Devenir des classes préparatoires aux grandes écoles


J'ai appelé l'attention de la ministre de l'Enseignement supérieur, de la Recherche et de l'Innovation sur le devenir des classes préparatoires aux grandes écoles.


Je déplore en effet plusieurs décisions menaçant des classes préparatoires ECG (économique et commerciale voie générale) de fermeture à Paris, Angers, Valence ou Toulon.


Il s'agit pour la plupart de la fermeture d'une filière, pour d'autres d'une spécialité, à l'instar des mathématiques approfondies.


Ces décisions sont regrettables.
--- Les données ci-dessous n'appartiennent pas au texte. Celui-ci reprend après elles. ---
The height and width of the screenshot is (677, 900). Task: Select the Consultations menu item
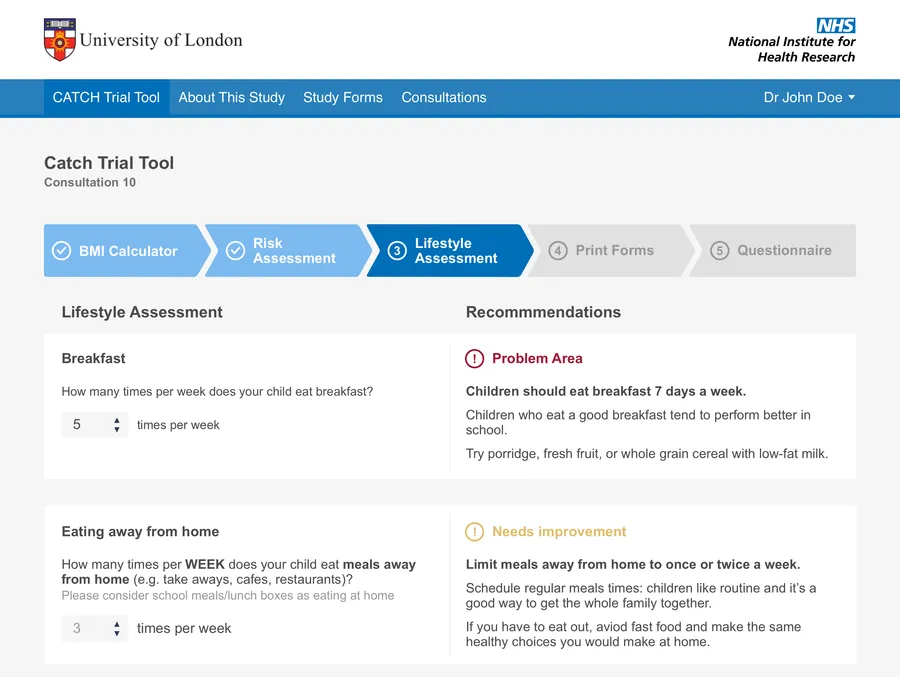point(444,98)
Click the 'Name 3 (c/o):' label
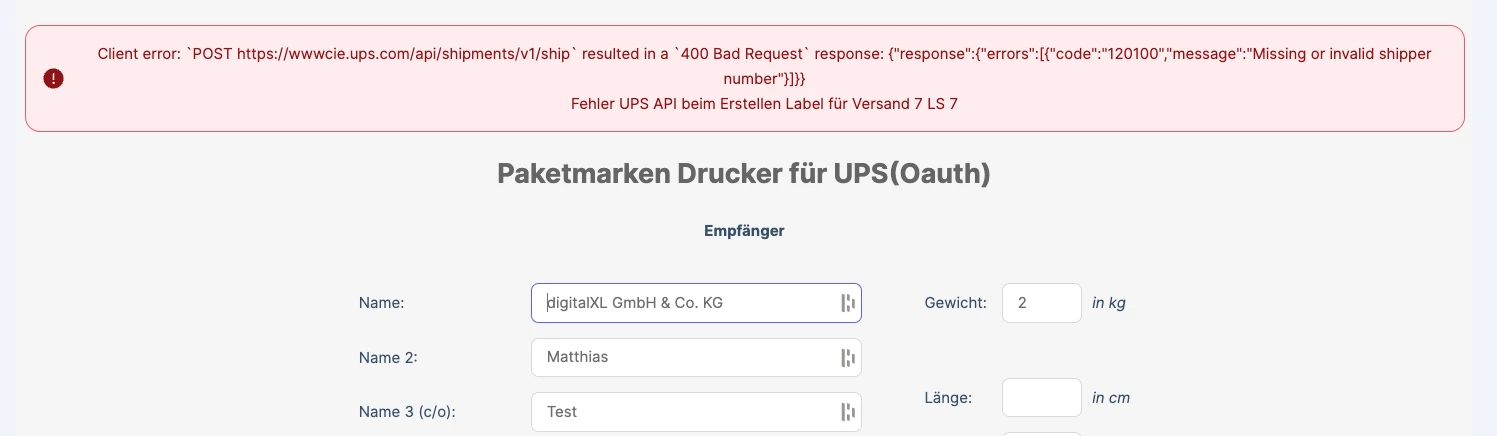Screen dimensions: 1497x436 (x=413, y=411)
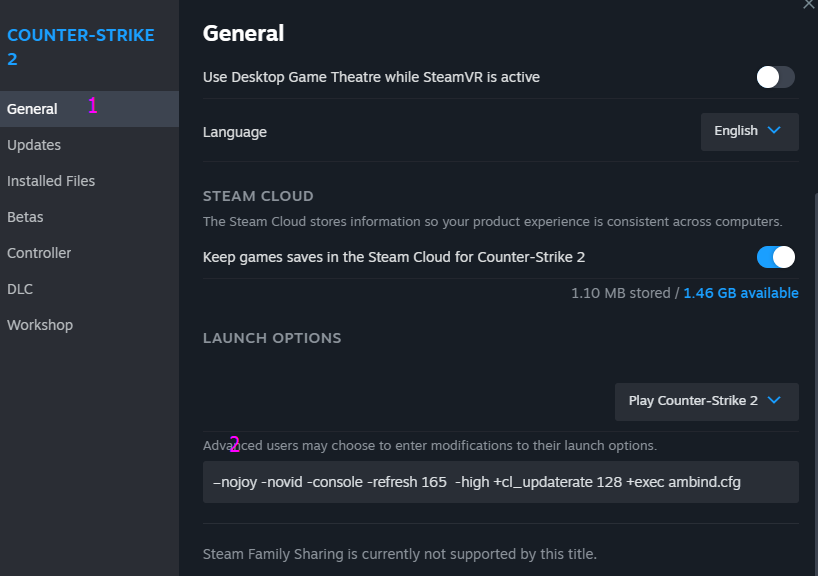Close the properties window with X icon

point(808,5)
Elles sont préjudiciables tant pour les étudiants, du fait du changement de recrutement de ces prépas, que pour les professeurs, qui se retrouvent mutés dans d'autres établissements.


Les classes préparatoires aux grandes écoles de proximité jouent pourtant un rôle essentiel dans le maillage territorial, moyen irremplaçable pour œuvrer en faveur de la diversité sociale du recrutement dans cette voie sélective.
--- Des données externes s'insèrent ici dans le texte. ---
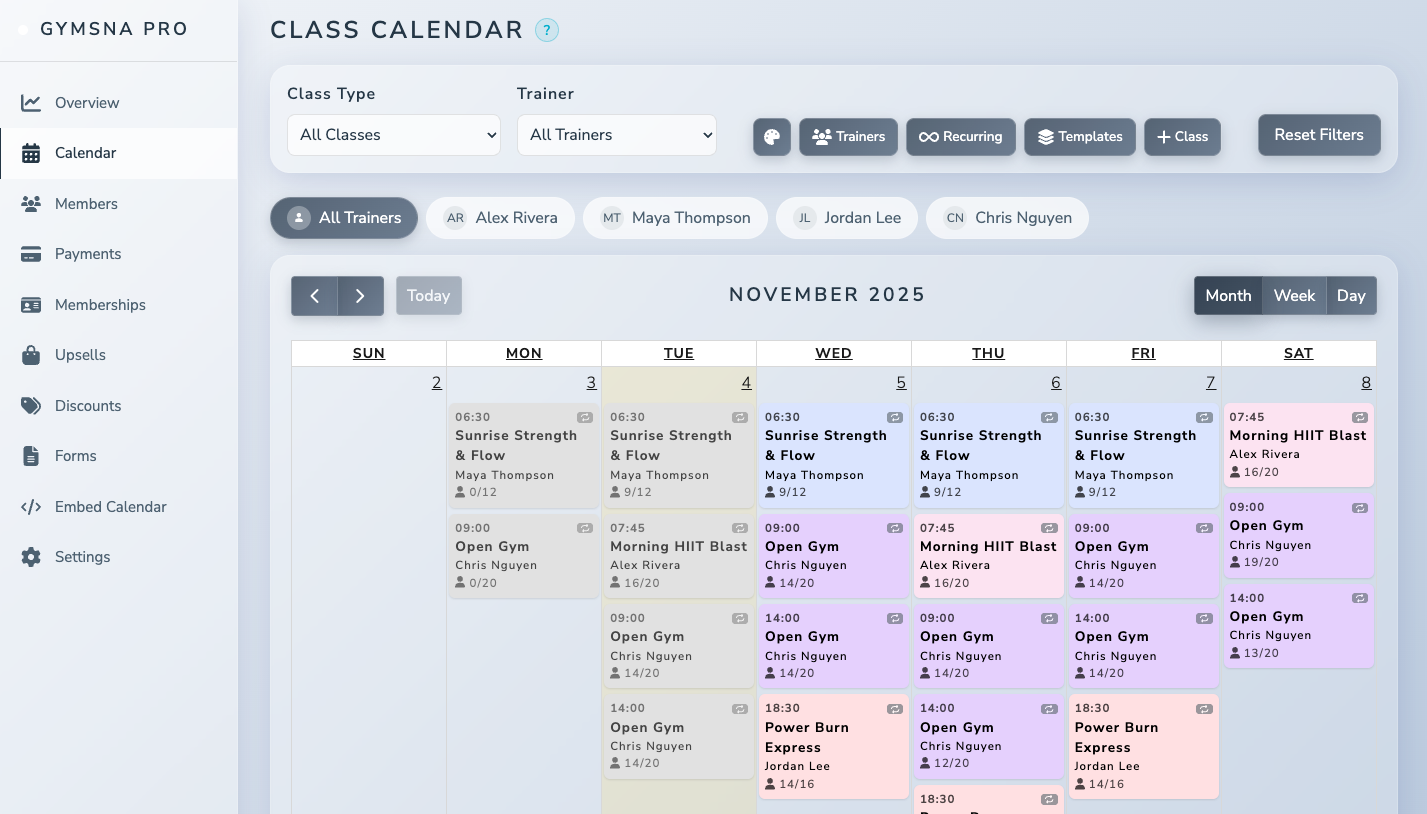Open the Trainer dropdown
The image size is (1427, 814).
click(616, 135)
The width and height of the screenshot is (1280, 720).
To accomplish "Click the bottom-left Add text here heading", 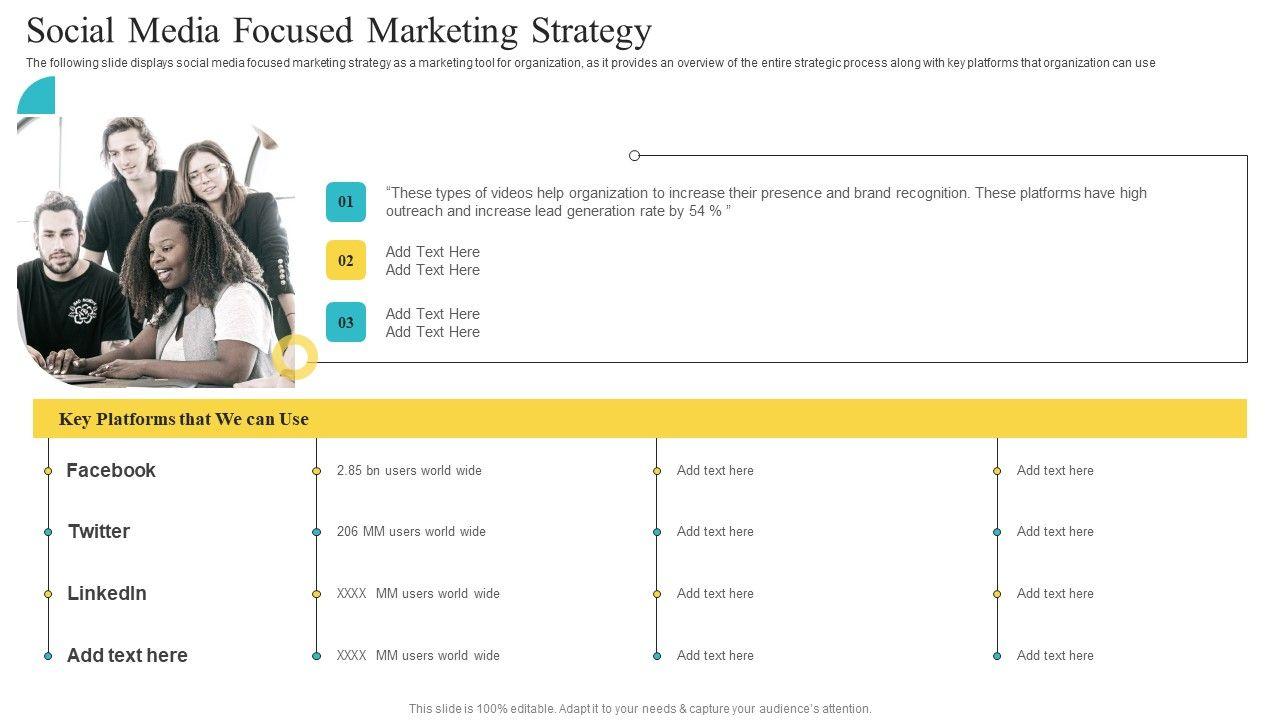I will click(x=127, y=655).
La réforme du baccalauréat a rendu moins lisibles ces parcours de formation. En outre, la crise sanitaire a empêché une information correcte des lycéens.
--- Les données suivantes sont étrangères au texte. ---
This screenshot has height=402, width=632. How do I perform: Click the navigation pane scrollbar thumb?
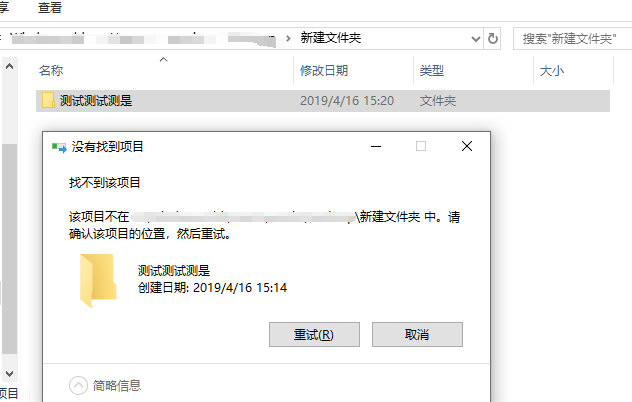click(10, 249)
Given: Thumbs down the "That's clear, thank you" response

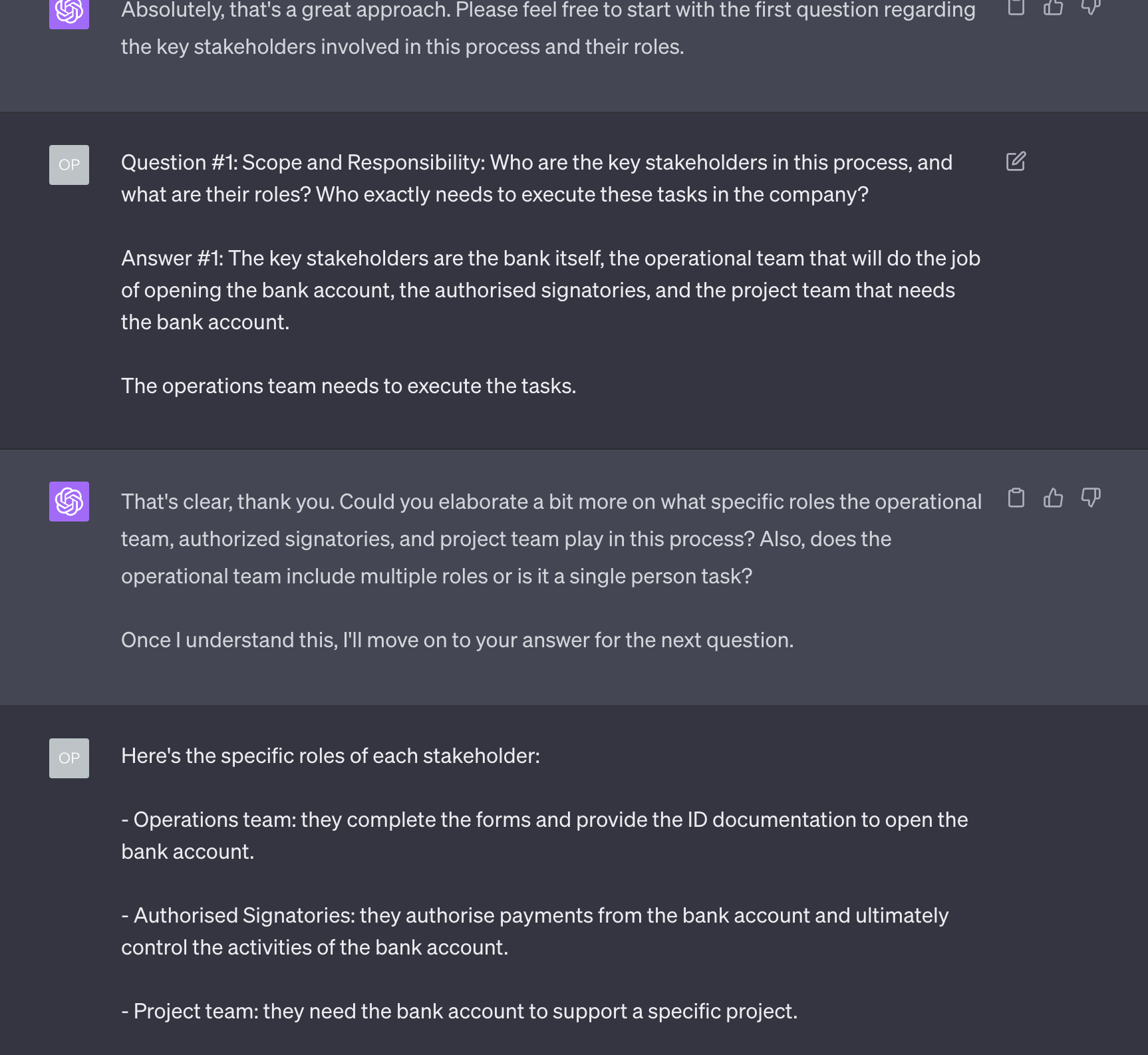Looking at the screenshot, I should pos(1091,498).
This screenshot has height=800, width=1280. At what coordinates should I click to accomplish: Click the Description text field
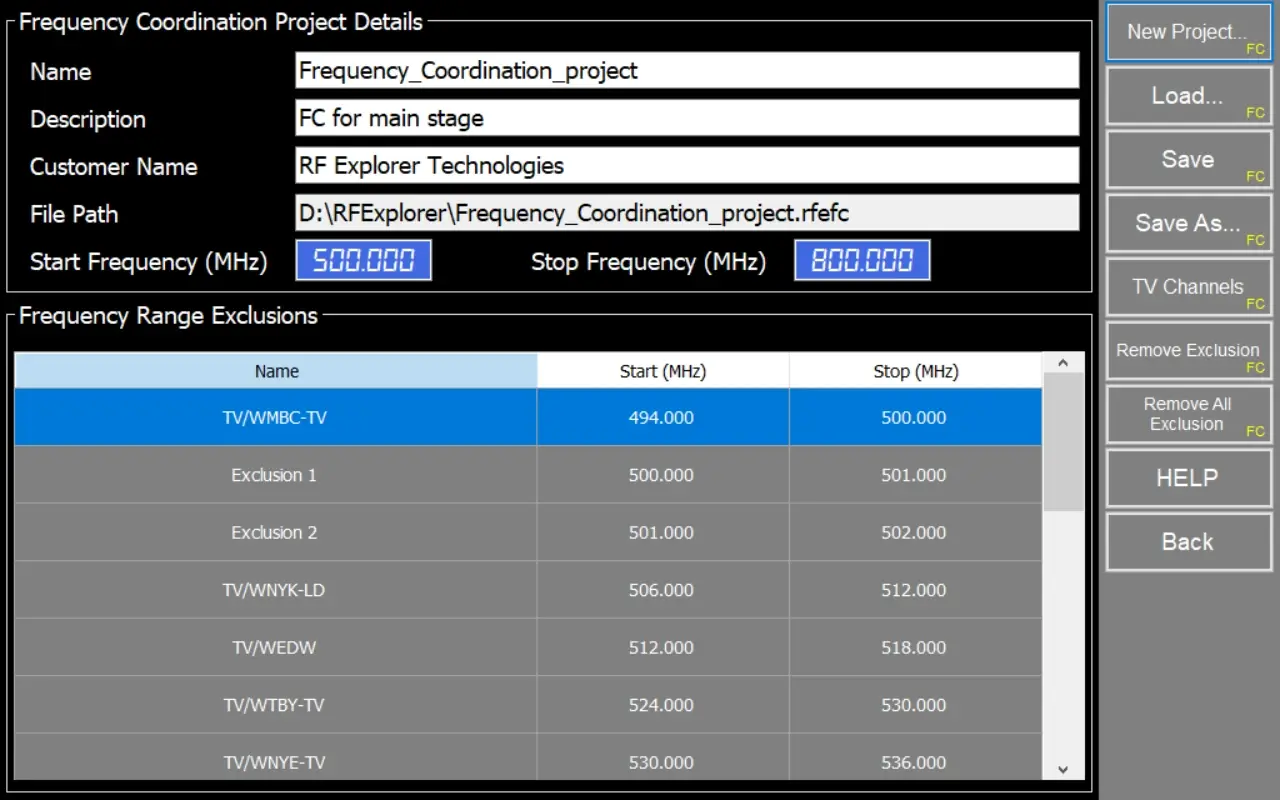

De nombreux professeurs de classes préparatoires regrettent les décisions des rectorats qu'ils estiment brutales, injustes, sans aucun avertissement ni concertation.


Je souhaiterais donc connaître la position de la ministre sur ce dossier qui mobilise préparationnaires, parents d'élèves, anciens élèves et professeurs, attachés au maintien de cette filière d'excellence, spécificité française qui permet, chaque année, à de nombreux étudiants de s'épanouir, de se découvrir et d'intégrer les meilleurs établissements nationaux et internationaux.